Michael nudged him roughly with the toe of his shoe before looking up at Sabrina. She was still watching the door. Before he could ask, she said, “He told me he’s not alone. There’s another one out there—”

“There’s no one. I did a sweep.”

Jamming her gun into the holster strapped to her hip, she turned and reached down to haul up the boy. “Then he’s on his way.” Blood matted the back of her hair.

Without thinking, he grabbed her, started running his hands over her arms and back. She tried to push him away, but he ignored her, kept probing. Lifting her hair off her neck, he revealed a thick trail of blood originating from her scalp. The deep furrow at the base of her skull wept red, the edges of it singed black by the heat of the bullet. He stalled out, felt his lungs go tight in his chest. Another half an inch would’ve killed her.

She pushed his hand away with a hissed, “I’m okay.” She looked at the boy. “You have to take him. Get him out of here before more of them show up.”

He almost laughed. “I’m not leaving you here.”

“I can handle it, you have to go—we only have a couple of minutes. The Pip Ben left—”

“What? There’s no one here.” Alarm bells started clanging around in his head.

“Yeah, there is. Crew cut, dark suit, big as a house.
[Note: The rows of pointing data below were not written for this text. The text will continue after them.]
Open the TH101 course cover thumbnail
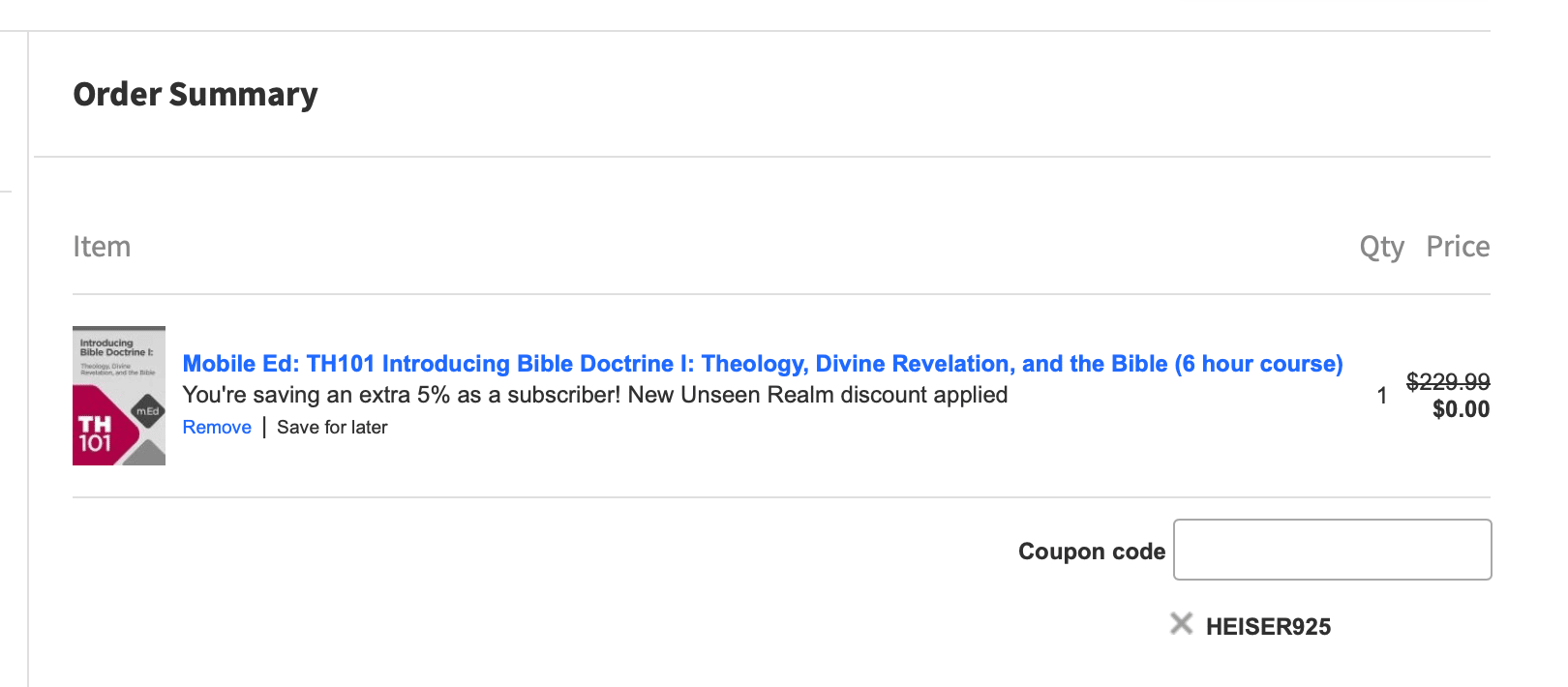The height and width of the screenshot is (687, 1568). click(119, 396)
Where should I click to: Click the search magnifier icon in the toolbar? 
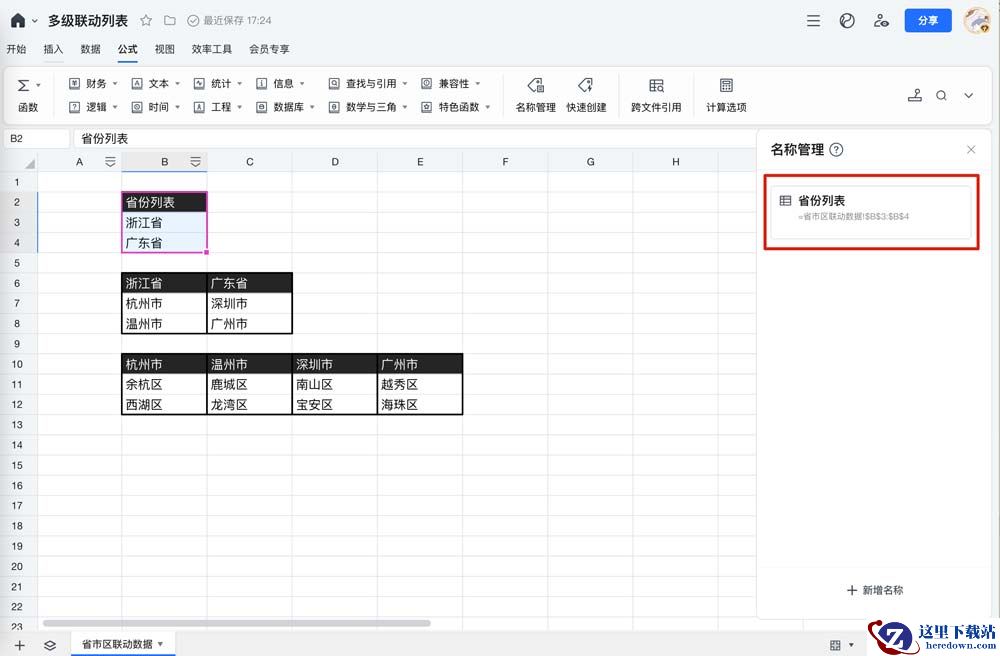[x=941, y=95]
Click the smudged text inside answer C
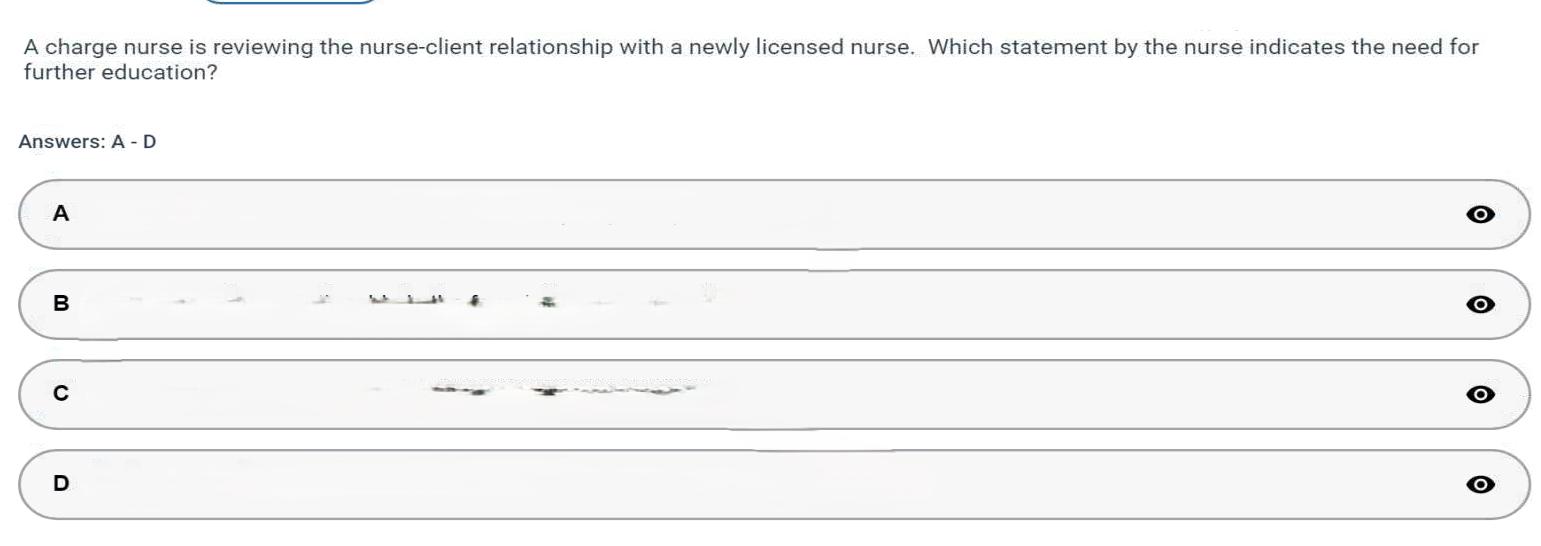1541x546 pixels. tap(560, 390)
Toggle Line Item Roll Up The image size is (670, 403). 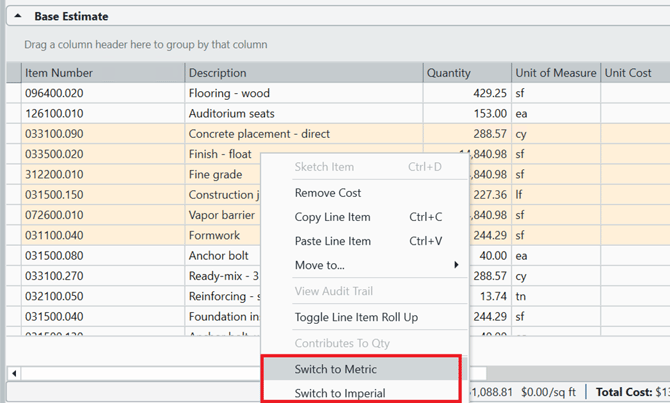[355, 317]

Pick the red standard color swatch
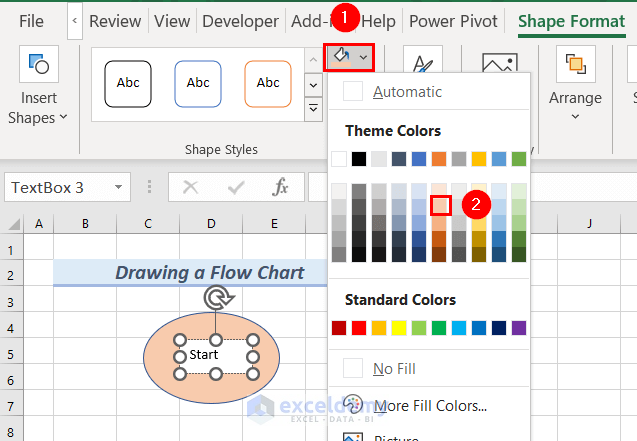339,328
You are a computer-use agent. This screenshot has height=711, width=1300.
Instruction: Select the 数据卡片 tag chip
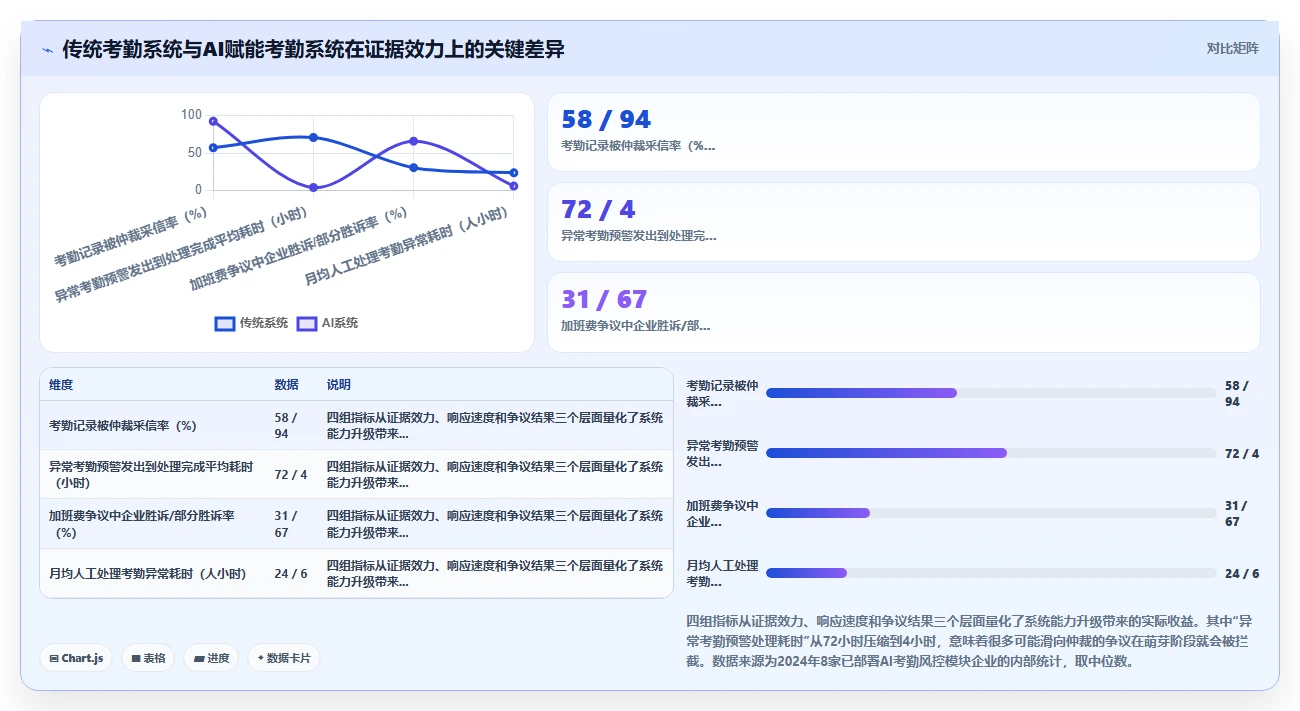[x=284, y=658]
I know a Pip when I see one.” She angled her head to look out the window. “He was in the waiting room. I saw him when I got here.”

The fact that she’d just described one of Shaw’s rent-a-thugs to a T disturbed him on about a hundred different levels. “Sabrina, there’s no one here,” he said. Something was wrong. Very wrong. But he didn’t have time to sort through what she was telling him—not right now.

Crouching, he turned toward the boy and spoke to him in Russian. The boy nodded. Michael reached for him and pulled him forward, led him over to the man slumped against the wall. He spoke again. Ben was right—his Russian was a bit rusty, but he got his point across just fine. The boy studied the dead man for a few seconds before he nodded, his answer carried on quavering tones.

“What are you saying?” Sabrina said.

“I’m asking him if he recognizes him.”

“And?”

Dropping a hand on the boy’s shoulder, he spoke to him quietly. The boy looked up at him and nodded again, his face a pale mask, tight with fear.

“He says this piece of shit is one of the men who sold him.” He looked at her before continuing. “The only problem is that our dead friend here doesn’t work for Reyes.”

He expected her to ask him who Reyes was. She didn’t. Further proof of just how deep she’d waded into this whole mess. “Then who does he work for?” she said, her eyes bouncing from the body on the floor between them to find him.

It was commonplace for those within cartels and other criminal organizations to brand themselves. Tattoos were used to tell others who you were: who you worked for, the rank you held. How many people you’d killed.

Michael studied the tattoo that covered the back of the man’s hand. A Fleur-de-lis. He’d killed plenty of men with that same tattoo, and recently. Those alarm bells in his head got a little louder. “A man I killed thirty-six hours ago.”